There were remarkable facsimiles of these cells available for nightly rent at the Western Inn near the edge of town.

“That’ll be $56.71 with tax,” said the receptionist. “And I wanda let you know, we don’t do breakfast.”

Sally and dogs near Glenwood, Iowa

The Pied Piper of Glenwood leads a black Lab and a lame dachshund to freedom

One Response to “Days 109-110/ June 15th-16th – Hamburg, IA to Glenwood, IA: The breakfast club”
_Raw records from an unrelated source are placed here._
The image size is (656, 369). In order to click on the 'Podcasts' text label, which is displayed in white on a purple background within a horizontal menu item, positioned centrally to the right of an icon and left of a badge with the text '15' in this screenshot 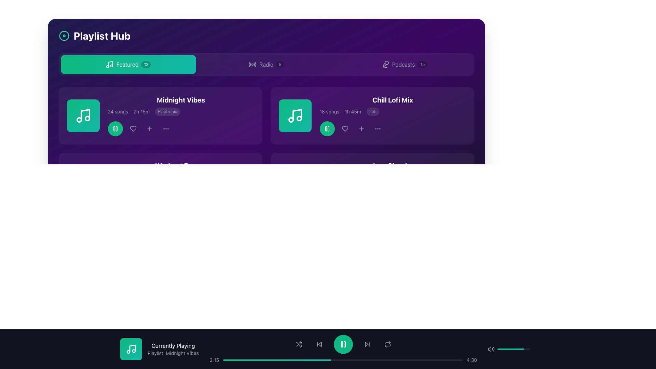, I will do `click(403, 65)`.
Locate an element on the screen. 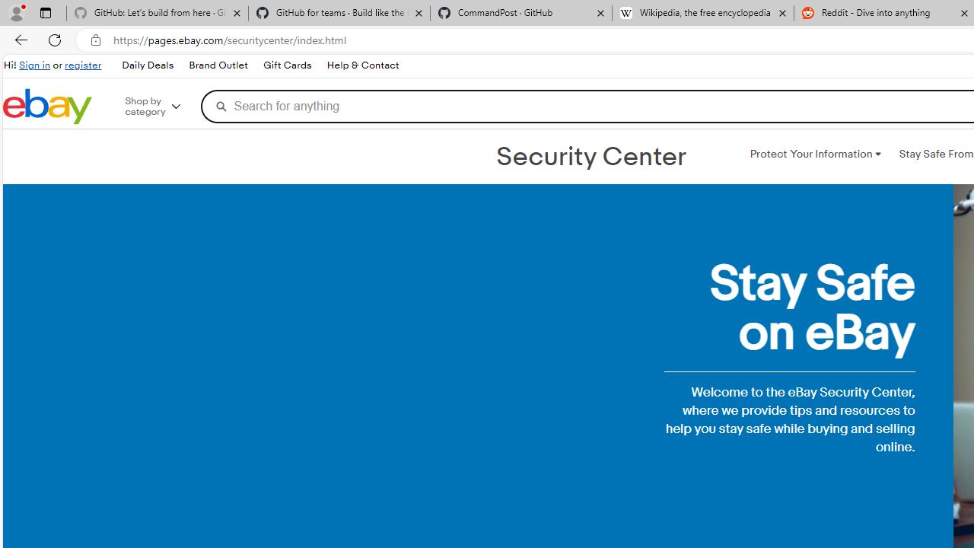 The image size is (974, 548). 'eBay Home' is located at coordinates (47, 106).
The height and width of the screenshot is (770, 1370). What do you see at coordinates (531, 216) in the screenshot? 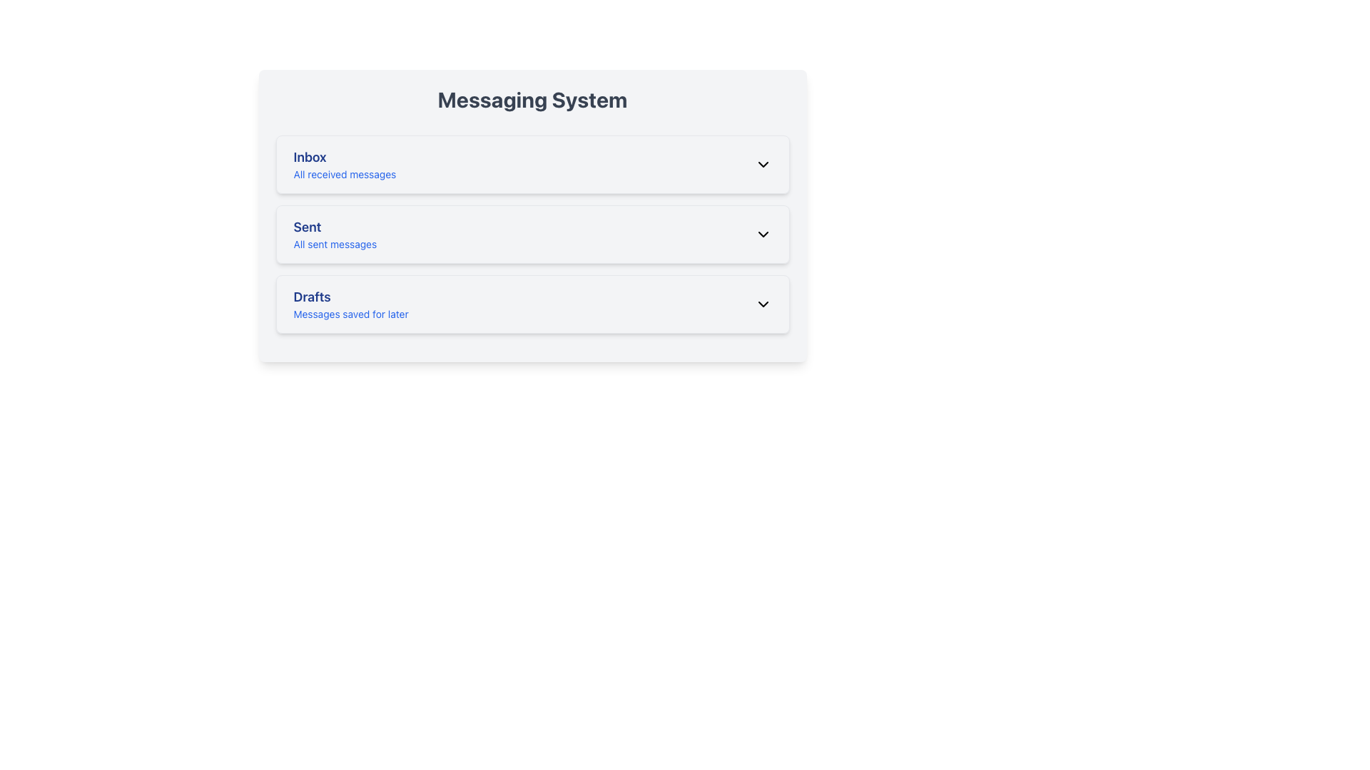
I see `the 'Sent' section in the messaging system to activate potential hover effects` at bounding box center [531, 216].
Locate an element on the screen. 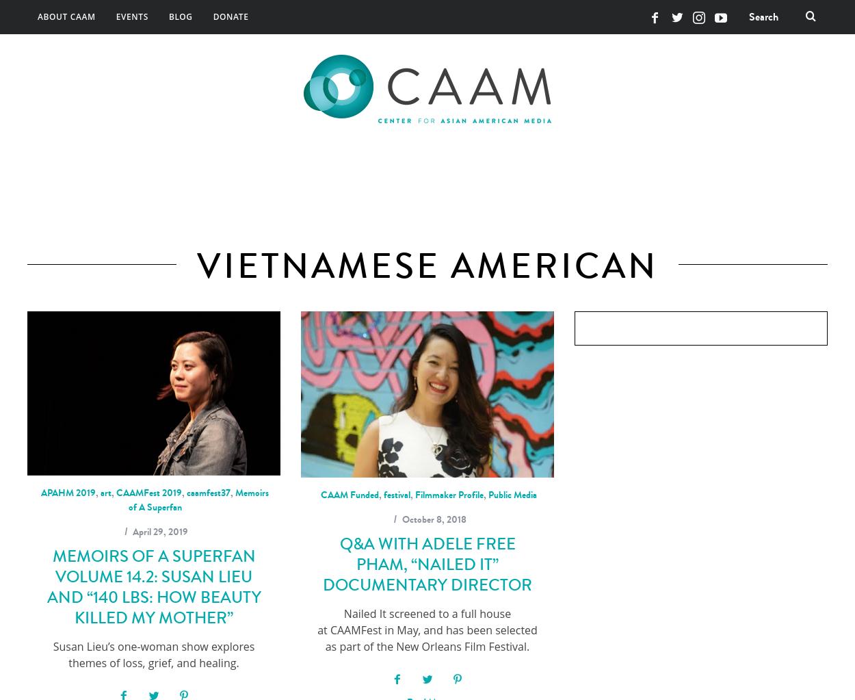 The width and height of the screenshot is (855, 700). 'Blog' is located at coordinates (180, 16).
  1. Stephanie Williams Says:

    Kinda disappointed in your view of Glenwood Iowa. I grew up in Glenwood and it isn’t sterile or dominated by the state school, as us that grew up there, call it. There are families there that grew up beside each other for generations. We all know each others name and their kids’ names! Glenwood is a beautiful little town. Shame on you for putting down the town I grew up in…….when I bet every single person waved at you and gave a smile. And if a free meal is what makes you say if a town is good or not, then you don’t know about small town life. A lot of small town families can’t afford to give out free meals, and that is exactly the kind of people that own these hotels and businesses in that area. Sterile…….I don’t think you spent any time there! I’m done, this makes me mad. I guess you don’t like it when a town cares for mental people. I grew up down the hill from the school, my dad is an administrator there and my Aunt’s have worked in the residences with the patients that live there. They wouldn’t have a place to live if that school didn’t exist! We are PROUD of the state school! You, are judgmental and I personally think you don’t deserve to step foot in a great town like mine. So, in conclusion, if our town is so bad to you, then don’t bother coming back!